— Start —

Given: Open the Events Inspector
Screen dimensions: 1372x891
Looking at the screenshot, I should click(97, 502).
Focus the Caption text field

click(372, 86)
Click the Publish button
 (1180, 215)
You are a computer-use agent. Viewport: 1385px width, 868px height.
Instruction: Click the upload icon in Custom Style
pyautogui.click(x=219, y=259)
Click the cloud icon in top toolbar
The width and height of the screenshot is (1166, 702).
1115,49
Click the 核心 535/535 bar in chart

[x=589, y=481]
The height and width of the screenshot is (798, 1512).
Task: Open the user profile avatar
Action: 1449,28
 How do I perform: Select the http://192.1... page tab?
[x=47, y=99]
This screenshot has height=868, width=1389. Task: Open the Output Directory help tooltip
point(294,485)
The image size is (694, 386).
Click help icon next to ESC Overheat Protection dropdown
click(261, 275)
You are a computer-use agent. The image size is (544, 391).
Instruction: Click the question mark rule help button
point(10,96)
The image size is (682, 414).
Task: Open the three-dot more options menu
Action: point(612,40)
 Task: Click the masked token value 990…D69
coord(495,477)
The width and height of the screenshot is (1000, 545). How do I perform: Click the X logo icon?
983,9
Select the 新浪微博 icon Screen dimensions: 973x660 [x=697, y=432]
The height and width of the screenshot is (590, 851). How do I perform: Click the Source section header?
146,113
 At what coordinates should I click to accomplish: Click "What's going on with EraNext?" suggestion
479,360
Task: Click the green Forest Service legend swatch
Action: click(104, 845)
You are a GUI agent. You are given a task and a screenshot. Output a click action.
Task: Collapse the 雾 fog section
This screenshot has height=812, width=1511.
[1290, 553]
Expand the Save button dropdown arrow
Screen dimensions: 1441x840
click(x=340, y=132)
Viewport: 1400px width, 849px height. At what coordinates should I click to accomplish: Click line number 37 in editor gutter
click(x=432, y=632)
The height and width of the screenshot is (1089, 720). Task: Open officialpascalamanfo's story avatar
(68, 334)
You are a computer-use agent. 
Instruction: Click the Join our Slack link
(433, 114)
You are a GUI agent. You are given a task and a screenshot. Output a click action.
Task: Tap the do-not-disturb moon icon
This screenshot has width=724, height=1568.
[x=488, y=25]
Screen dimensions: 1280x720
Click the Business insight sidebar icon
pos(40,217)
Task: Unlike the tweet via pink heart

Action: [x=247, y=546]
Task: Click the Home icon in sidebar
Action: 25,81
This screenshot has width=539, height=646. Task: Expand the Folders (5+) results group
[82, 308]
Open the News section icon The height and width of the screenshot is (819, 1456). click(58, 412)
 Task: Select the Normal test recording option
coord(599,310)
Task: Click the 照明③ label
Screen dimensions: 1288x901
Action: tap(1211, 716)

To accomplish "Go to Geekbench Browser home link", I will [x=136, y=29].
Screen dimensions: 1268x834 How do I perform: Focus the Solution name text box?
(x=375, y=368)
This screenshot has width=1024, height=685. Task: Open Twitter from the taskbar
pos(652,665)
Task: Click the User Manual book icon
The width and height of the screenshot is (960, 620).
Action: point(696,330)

— End —

**What you will do:** Copy out the rows again without any change, starting at the line that contains "Screen dimensions: 1268x834" and ending with the last line of the rows.

**Result of this task:**
Screen dimensions: 1268x834 How do I perform: Focus the Solution name text box?
(x=375, y=368)
This screenshot has width=1024, height=685. Task: Open Twitter from the taskbar
pos(652,665)
Task: Click the User Manual book icon
The width and height of the screenshot is (960, 620).
Action: point(696,330)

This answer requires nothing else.